** EXCERPTED TEXT **
·····

The US want to go into trade negotiations with the negative list approach, meaning that items are taken off the table, rather than starting from scratch and adding different elements.

But that does nothing to prevent the UK ruling out including a particular sector in a deal, such as healthcare. 

Mr Corbyn said:   

‘The US and the UK have already finished the discussion on lengthening patents for medicines. Longer patents can mean only one thing: more expensive drugs.’

The document said:  

‘Patent law is largely delivered by the European Patent Office, which is unaffected by Brexit.’

What this means: 

The document suggests that the UK’s current patent regulation will not change post-Brexit as it is regulated by a non-EU body.  

Mr Corbyn said:

‘We have now got evidence that under Boris Johnson the NHS is on the table and will be up for sale.’ 

The document said: 

‘Nursing was the other profession that the US was interested in… The US were interested to know if it would be really problematic for the UK to act in this area – they were sensitive to the particular sensitivities with the health sector in the UK.’

What this means:

The government insists this passage demonstrates that the US already knows the UK will not accept unfettered access to the NHS. 

Mr Corbyn said:

‘On behalf of the Conservative government, officials reassured their US counterparts that the US should expect the UK to be a ‘liberalising influence’ and that together they could ‘fly the good flag for services liberalisation’.’ 

The document said: 

‘The US explained that the conversation on services could be positive and the success of a UK-US conversation on services could be an example to other Member States and non EU countries. They could fly the good flag of services liberalisation…

‘The UK explained… it had a very open system already and the US should expect the UK to be a liberalising influence.’ 

What this means:

At a meeting on July 25 2017, the US team did say that together their country and the UK could promote services liberalisation, however the comment was made in comparison to the liberal trade policy currently enjoyed among EU member states, which does not compromise the NHS.  

Labour’s Barry Gardiner said: 

‘One of the things that undermines our NHS in trade talks is a negative list system.’

The document said: 

‘The US explained the negative list approach was very important to the US… He asked what the UK’s current thinking was on approach.

‘The UK explained that it was too early for that specific conversation.’

What this means:

No cast-iron guarantees have been made to adopt a negative list system in future trade talks, with the UK team of the mindset that these are only preliminary talks.

·····

** GIVEN ENTRIES **
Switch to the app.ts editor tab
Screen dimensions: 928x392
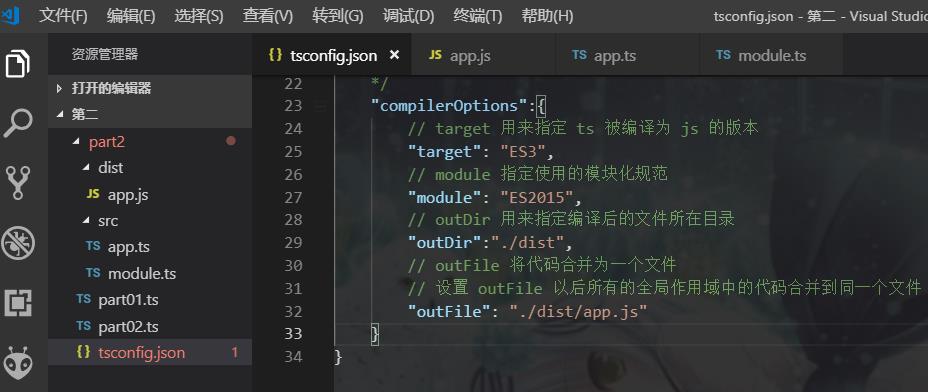628,55
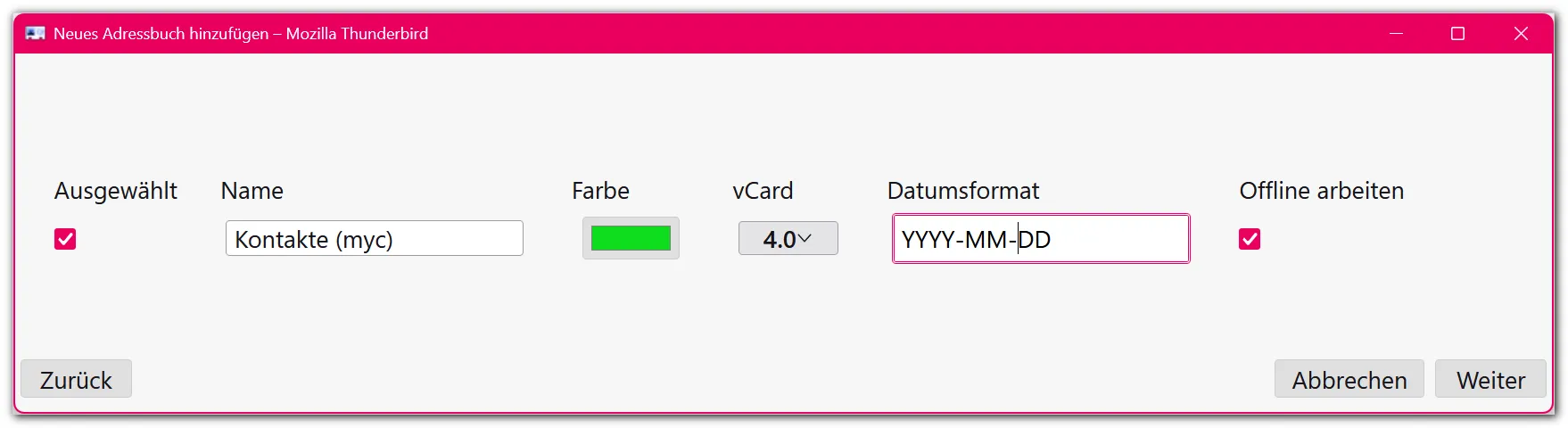Continue with the Weiter button
The width and height of the screenshot is (1568, 428).
click(1490, 379)
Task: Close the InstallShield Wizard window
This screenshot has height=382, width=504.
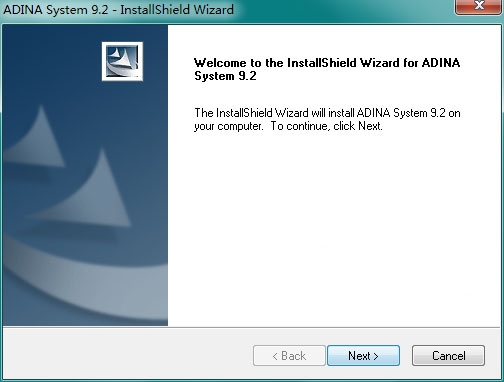Action: 479,6
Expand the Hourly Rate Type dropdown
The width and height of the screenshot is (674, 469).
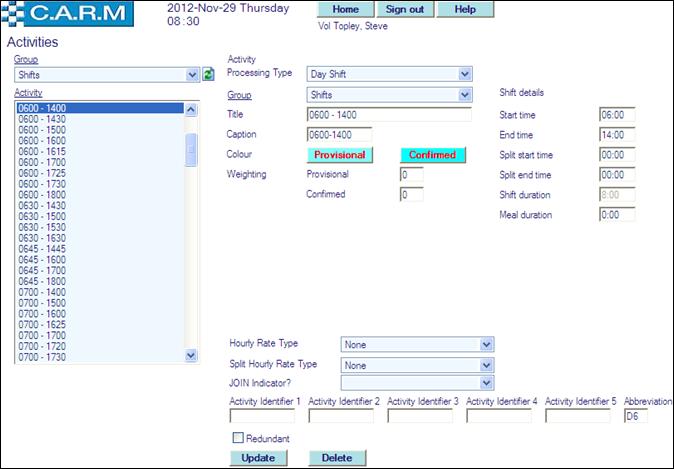[x=417, y=345]
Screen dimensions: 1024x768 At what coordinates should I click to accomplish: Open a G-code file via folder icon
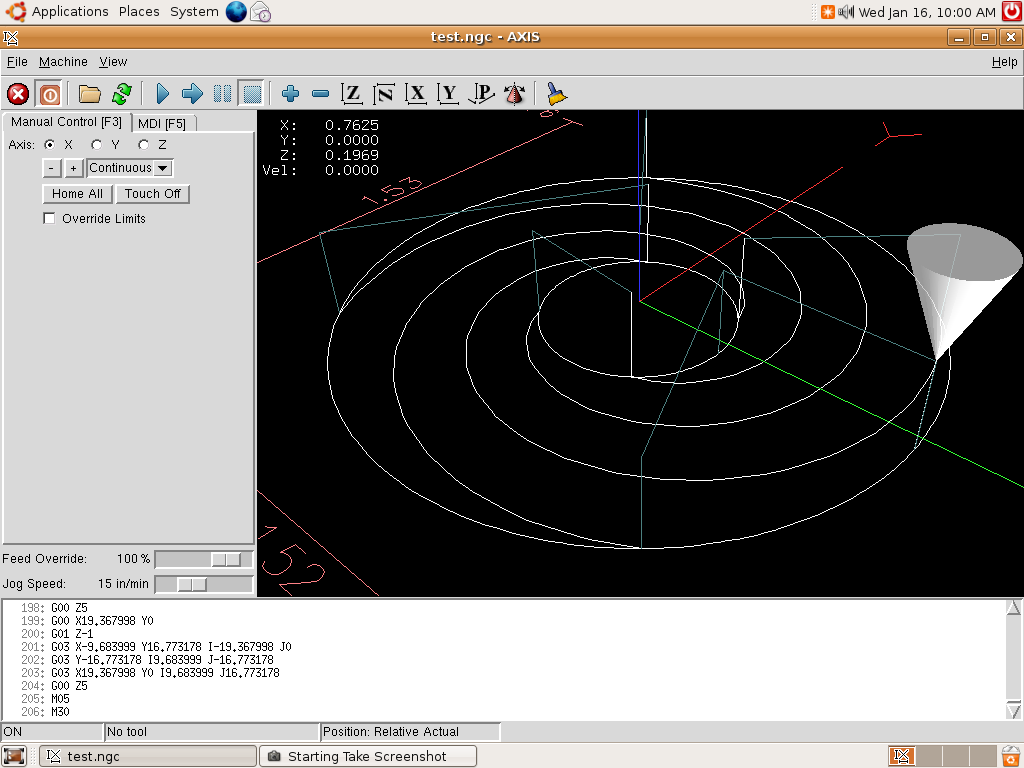pos(90,94)
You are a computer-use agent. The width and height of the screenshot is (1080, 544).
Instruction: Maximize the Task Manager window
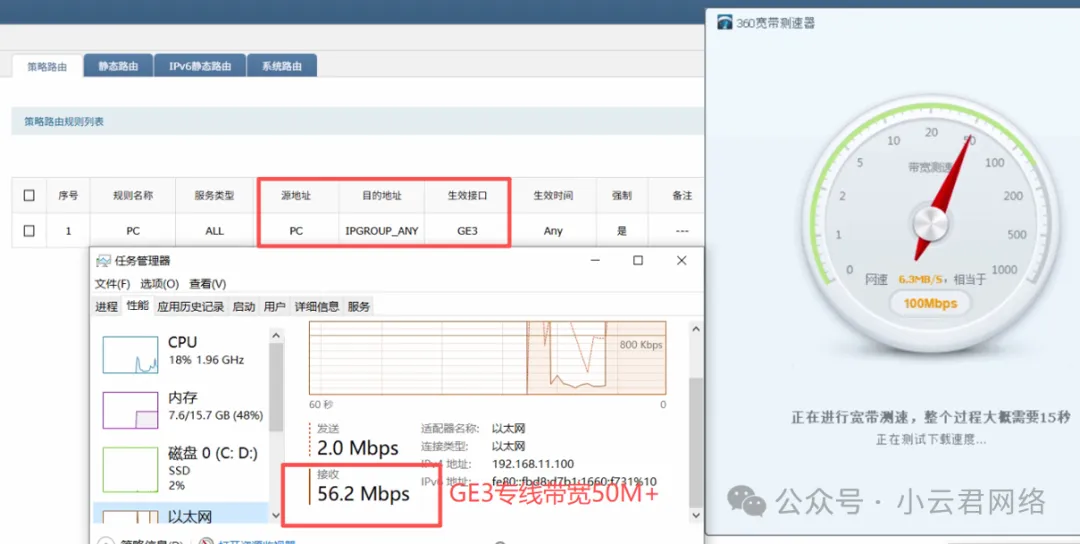[638, 260]
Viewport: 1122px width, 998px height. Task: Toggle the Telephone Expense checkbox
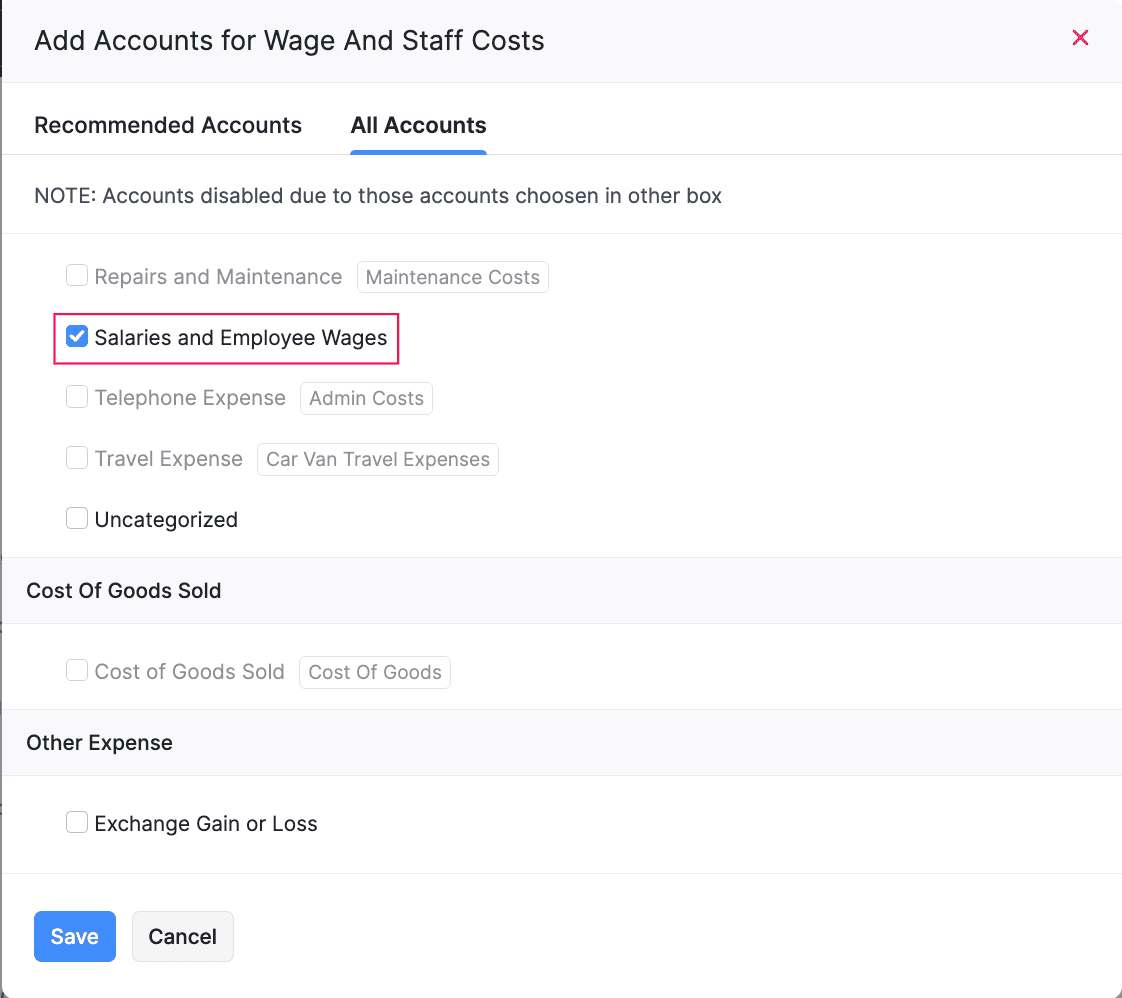coord(77,397)
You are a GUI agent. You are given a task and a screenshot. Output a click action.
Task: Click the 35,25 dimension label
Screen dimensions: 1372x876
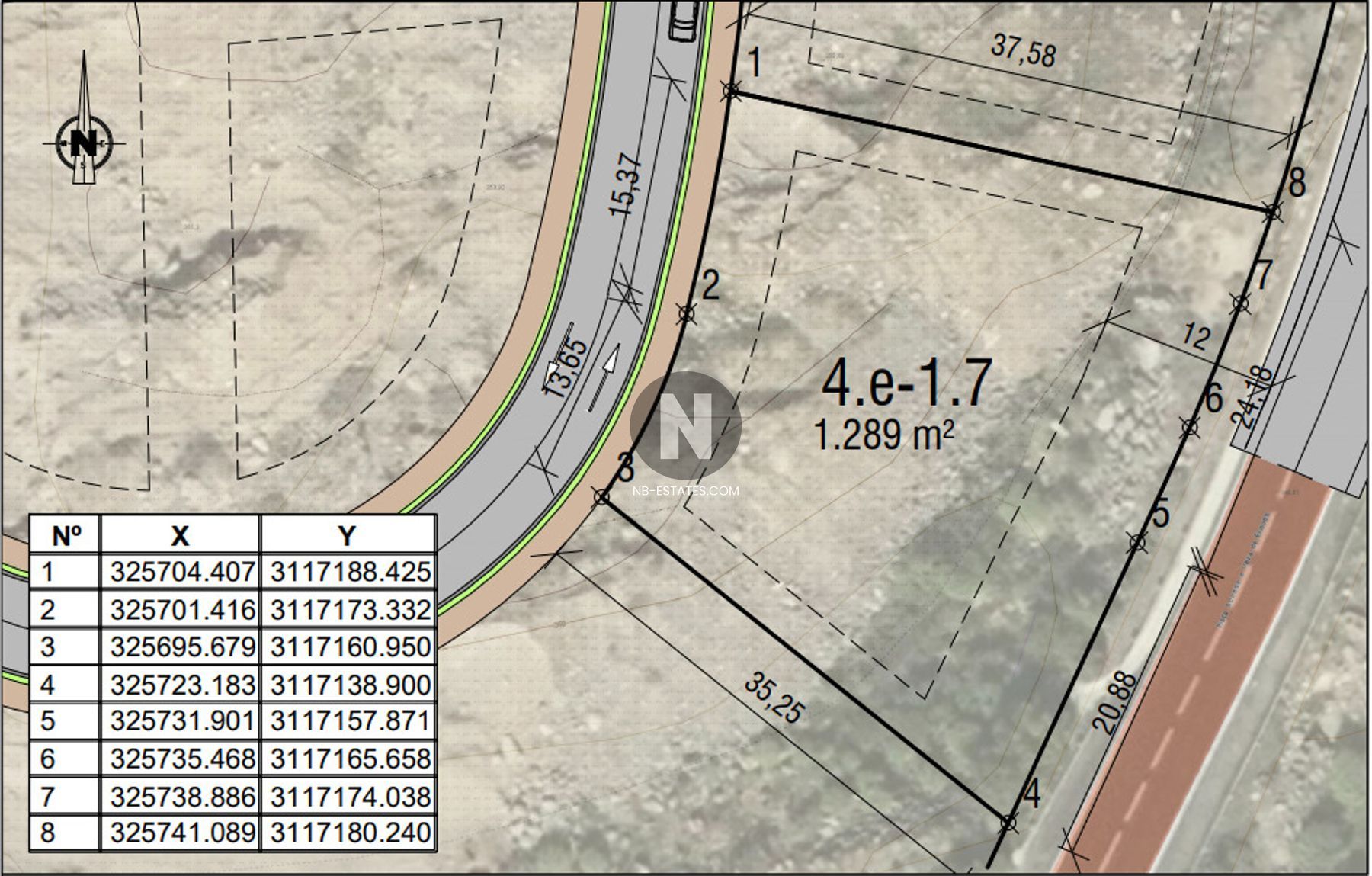pyautogui.click(x=774, y=698)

·····

** TASK GOAL **
Using the text on the US-UK trade talks, answer these three questions:
(a) Which body does the document say largely delivers patent law?
(b) What profession does the document name as the other one the US was interested in?
(c) On what date did the US team say the two countries could promote services liberalisation?

** RESPONSE TO THIS EXERCISE **
(a) The European Patent Office.
(b) Nursing.
(c) July 25, 2017.